The family is surrounded by confusion, hopelessness, and helplessness. The confusion starts from what to do next and where to take the patient to how to take the patient there, how to call the ambulance or vehicle, who is the supporter, how to manage money, how much money to manage, how to manage time, and who is the known doctor or staff in the hospital who can create comfort in that heavy crowd. Really, the scene in that home becomes chaotic. If they don’t have surplus in the locker, the story gets more complicated. If they forget to carry heavy bag of files and reports and plates, they get scared that they might be scolded by the service provider. Let’s imagine that the patient is taken to the hospital and they have crossed all steps of OPD or Emergency, and now they have to wait with fingers crossed to get a vacant bed. In the meantime, there is a constant pressure of managing money based on the reality that there is no culture of cost estimation. To summarize, there is confusion, hurdle, and pressure at every step, be it the phase of planning, transfer, connection, entry, processing, or follow up.
In this regard, we should not forget the reality of end users seeing only the front end; they are not bothered about the back end of the healthcare system. It means, patients are concerned with only the three ‘E’s—whether the service is easy, effective, and economic. They want cost-effective, less time-consuming, and politely-delivered service. This could be the reason that all standards and accreditation systems like ISO, JCI, NABH, NABL, etc. follow the service delivery and patient satisfaction parameter as an instrumental testing tool.
To connect this issue with our country’s reality, we can see a silver lining in the black cloud. Till a few years back, Nepal was concentrating just on making a recipe, not bothering about the menu and catering part. As such, we have now enough numbers of service providers. More than 500 hospitals of various levels, more than 20 medical colleges, many deemed medical universities in the pipeline, more than 26,000 doctors, with nearly 5000 specialists, including hundreds of DM and MCH levels, and thousands of para-medicals reflect that we are gradually heading towards numerical sufficiency in the case of providers.

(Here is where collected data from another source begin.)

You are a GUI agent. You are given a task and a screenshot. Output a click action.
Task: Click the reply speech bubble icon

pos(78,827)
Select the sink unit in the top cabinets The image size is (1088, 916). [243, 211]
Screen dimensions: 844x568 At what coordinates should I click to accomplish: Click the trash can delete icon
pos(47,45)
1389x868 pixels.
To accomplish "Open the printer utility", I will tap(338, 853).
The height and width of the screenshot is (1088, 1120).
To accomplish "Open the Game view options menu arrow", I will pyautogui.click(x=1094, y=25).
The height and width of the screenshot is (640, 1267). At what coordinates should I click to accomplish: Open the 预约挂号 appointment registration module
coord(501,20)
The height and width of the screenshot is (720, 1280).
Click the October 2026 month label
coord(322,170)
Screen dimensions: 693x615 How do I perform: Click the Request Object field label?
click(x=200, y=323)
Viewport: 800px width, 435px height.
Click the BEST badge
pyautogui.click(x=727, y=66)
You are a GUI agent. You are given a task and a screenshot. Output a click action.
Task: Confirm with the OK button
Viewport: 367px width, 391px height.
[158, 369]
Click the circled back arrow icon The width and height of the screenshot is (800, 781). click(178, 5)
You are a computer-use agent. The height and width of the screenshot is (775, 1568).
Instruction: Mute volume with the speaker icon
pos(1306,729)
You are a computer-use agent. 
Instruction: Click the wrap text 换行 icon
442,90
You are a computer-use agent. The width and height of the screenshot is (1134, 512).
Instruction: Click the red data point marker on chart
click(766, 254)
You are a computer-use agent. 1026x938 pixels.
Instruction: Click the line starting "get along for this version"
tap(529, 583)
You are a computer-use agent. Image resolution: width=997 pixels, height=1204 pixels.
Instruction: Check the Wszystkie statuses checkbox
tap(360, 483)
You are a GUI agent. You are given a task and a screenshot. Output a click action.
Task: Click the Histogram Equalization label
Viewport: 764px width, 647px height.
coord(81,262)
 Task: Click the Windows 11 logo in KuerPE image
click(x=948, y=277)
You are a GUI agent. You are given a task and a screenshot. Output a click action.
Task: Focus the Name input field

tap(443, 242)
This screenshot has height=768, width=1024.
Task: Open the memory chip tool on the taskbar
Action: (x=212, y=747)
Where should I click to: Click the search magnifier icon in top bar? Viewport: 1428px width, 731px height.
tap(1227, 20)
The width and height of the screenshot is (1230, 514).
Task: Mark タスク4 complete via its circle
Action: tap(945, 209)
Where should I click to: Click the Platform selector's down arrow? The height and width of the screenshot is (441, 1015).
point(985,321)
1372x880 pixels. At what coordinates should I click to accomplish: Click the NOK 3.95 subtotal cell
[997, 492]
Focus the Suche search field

Now, the issue is how to convert this number into a service blended with spices and taste of what patients look for. In order for this to happen, hospitals, diagnostics, and service providers have to start thinking differently. They should aim to reduce three things of the users, namely, time, cost, and effort. In the meantime, three things of the users have to be enhanced, that is, efficiency, outcome, and satisfaction. For this, Nepal should not delay in introducing strong regulation topped by add-on wings of service standards, quality assurance, and accreditation system. For sure all these can be carried through the vehicles of the three ‘I’s, that is, IT integration, insurance integration, and international reference.
In conclusion, we can only respect the health-related guarantee stated in the constitution by paying respect to the service component of the health sector.